Vladimir Kuzhelev

Personal information
- Full name: Vladimir Egorovich Kuzhelev
- Date of birth: 29 April 1974 (age 50)
- Place of birth: Bryansk Oblast, Russian SFSR
- Height: 1.71 m (5 ft 7+1⁄2 in)
- Position(s): Midfielder

Senior career*
- Years: Team / Apps / (Gls)
- 1991–1997: Dynamo Bryansk / 157 / (20)
- 1998: Energia Uren / 31 / (1)
- 1999: Torpedo-Kadino Mogilev / 11 / (4)
- 1999–2000: Volyn Lutsk / 30 / (5)
- 2002: Prykarpattya Ivano-Frankivsk / 1 / (0)
- 2002: Dynamo Bryansk / 9 / (0)
- 2003: Lukoil Chelyabinsk / 3 / (0)
- 2004: Amur Blagoveshchensk / 14 / (0)

= Vladimir Kuzhelev =

Russian footballer

Vladimir Egorovich Kuzhelev (Владимир Егорович Кужелев; born 29 April 1974) is a former Russian football player.

==Club career==
In 1991, he made his debut for FC Dynamo Bryansk.

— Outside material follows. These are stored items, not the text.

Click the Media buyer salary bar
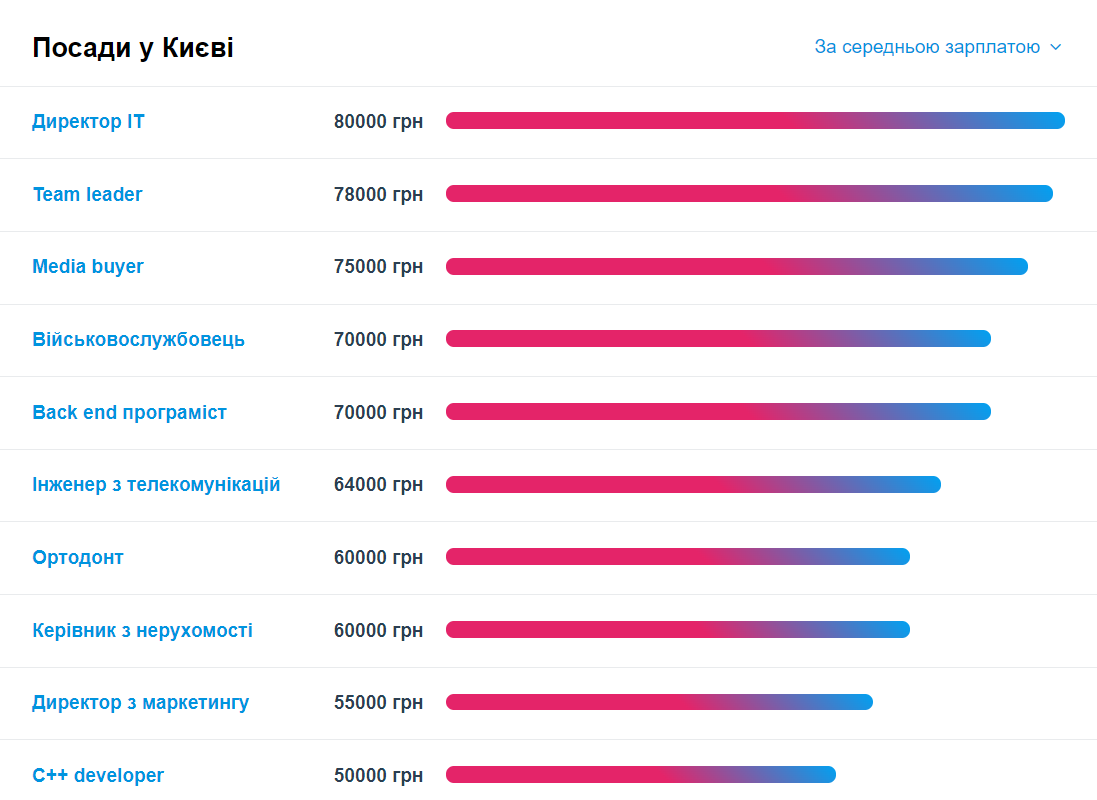This screenshot has width=1097, height=800. click(737, 266)
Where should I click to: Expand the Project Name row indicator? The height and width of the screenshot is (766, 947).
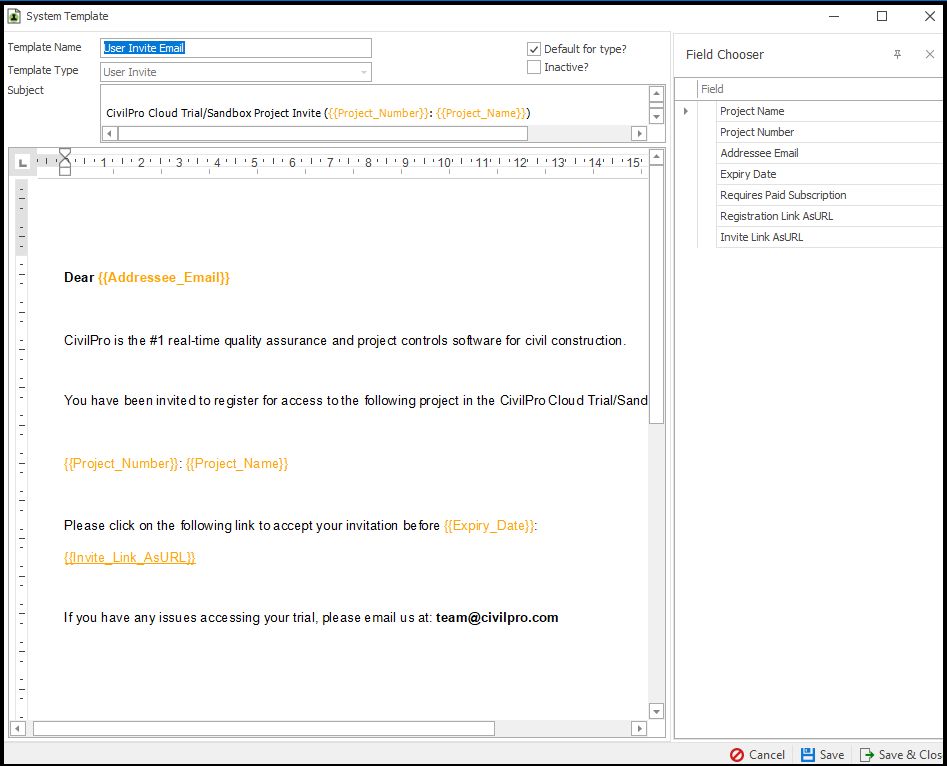[685, 111]
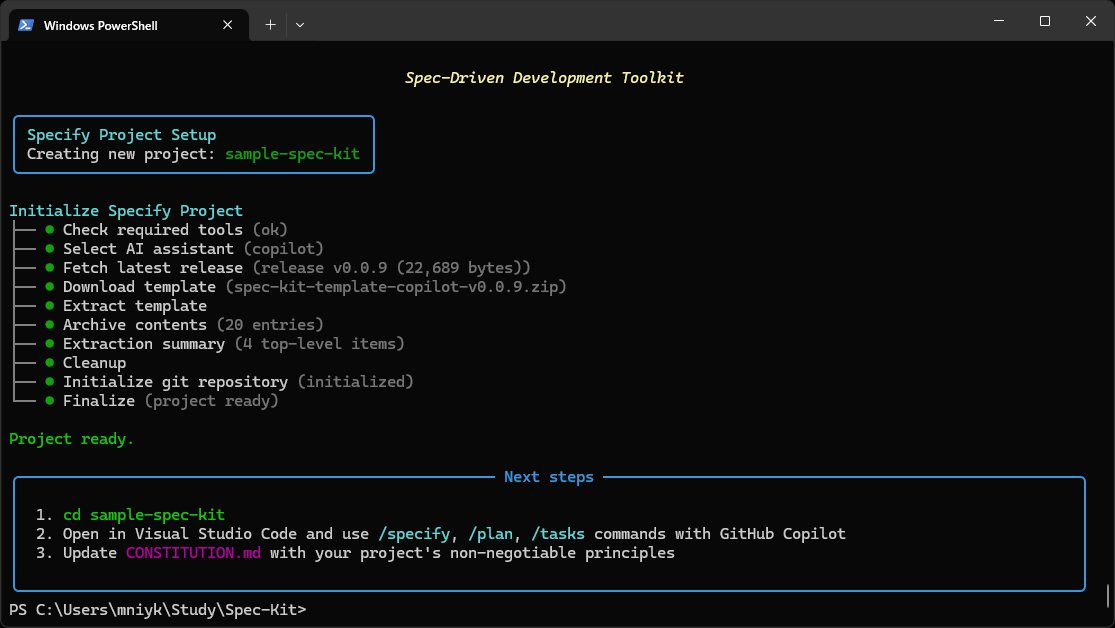The image size is (1115, 628).
Task: Open the new tab dropdown chevron
Action: pyautogui.click(x=299, y=24)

Kuzhelev also played for FC Energia Uren, FC Lukoil Chelyabinsk and FC Amur Blagoveshchensk in Russia, FC Torpedo-Kadino Mogilev in Belarus, FC Volyn Lutsk and FC Prykarpattya Ivano-Frankivsk of Ukraine.

==Honours==
- Russian Second Division runner-up: 2003, 2004.